SELECTED EXCERPT:
Although her ambitious nature can lead her to overworking, Butler is determined to create lip wear for every kind of mood and woman with her company, Lipscape.

The Franklin, Louisiana native’s ambition was clear when she was a student at Syracuse University “for a very long time,” earning an undergraduate degree in psychology and African American studies and a master’s in pan-African studies. She is still working on a doctorate in geography – she moved to New Orleans initially to do field research for her dissertation but got a bit sidetracked.  

“I fell in love with the city,” she says. “Something about New Orleans encourages people to be creative, I find. A lot of people who move here kind of catch that bug.”

She started working as a makeup artist to earn extra money and realized keeping lipstick in her kit was eating up her budget. Her clients, most of who hired her for formal events, wanted to take the lipstick to reapply throughout the night. So she decided to make her own. Her best friend and parents got on board to help, even if sometimes they didn’t know what they were getting into.

“I ordered (all the ingredients) and took over my parents’ kitchen for a few months,” she said. “My mom was not super happy.”

After lots of trial, error, tears and late-night crises, she came up with a formula she liked (which she still continues to tweak, two years later) after researching other natural beauty brands and their ingredients. She wanted to find natural ingredients that are very moisturizing.

“Being in Syracuse, my lips were chronically dry. Winters were not forgiving on my lips,” she says. “I’m a doctoral student; research is my thing, clearly. I researched all the ingredients one by one.”

Drawing from her experience as a consciously-minded geographer and her “loud” personality, her first collection included bold, highly pigmented colors –think teal, purple and gold – with titles like “Unrest” and “Sea Level,” named after the effects of climate change. And because she’s ambitious, those colors would change slightly when they hit the light.

“I was doing the most right out the gate,” she says.

She said at first her wild colors struggled to find a market (“I’m loud, but the average woman doesn’t want green lips,” she says) but she met a group of drag performers in Lafayette that loved her colors, but they wanted them in glosses. That inspired her to learn how to make lip glosses and expand her line to include those, too.

WRITTEN TASKS:
[A] In the Lipscape profile, what did Butler's first collection name its colors after?
[B] Where the Lipscape profile stops, how would you extend it with a few more paragraphs?
The data that comes after this isn't needed for anything here.

SUPPLIED MATERIAL:
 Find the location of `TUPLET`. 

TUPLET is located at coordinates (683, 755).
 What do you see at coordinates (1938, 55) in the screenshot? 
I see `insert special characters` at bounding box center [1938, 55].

TASK-BY-TASK RESULTS:
[A] The effects of climate change.

[B]
Currently the line includes traditional lipsticks, glosses and a liquid-to-matte lipstick. Those liquid lipsticks are very on-trend right now, but many of them are drying. Packed with ingredients like carrot root extract, Butler’s lipsticks aim to not sacrifice moisture for staying power. She is also reviving her lip conditioner for her next collection, set to debut this month.

Her colors range from the wild, from a Caribbean blue to a true black, to the more every-day; during our interview she sports a bold plum tone that stands out but isn’t too crazy for a coffee meeting. Colors are meant to suit a wide variety of skin tones, too.

“I like to have something for every woman. I want to cover a range of skin tones and want something for every sort of event, or for that woman who might be conservative but maybe she’s feeling jazzy tonight,” she says. “I just want her to have options. Also I get bored making the same thing, because it’s just me by myself.”

Butler hopes to expand her line beyond lips to include other products, so perhaps by this time next year the name of her brand may no longer be Lipscape.

“Eventually I would like for someone to be able to do their entire face with my products,” she says.

Though she’s busy, she’s passionate about what she does, even when big companies like Sephora make it easier for women to get makeup that’s lower in cost and more convenient.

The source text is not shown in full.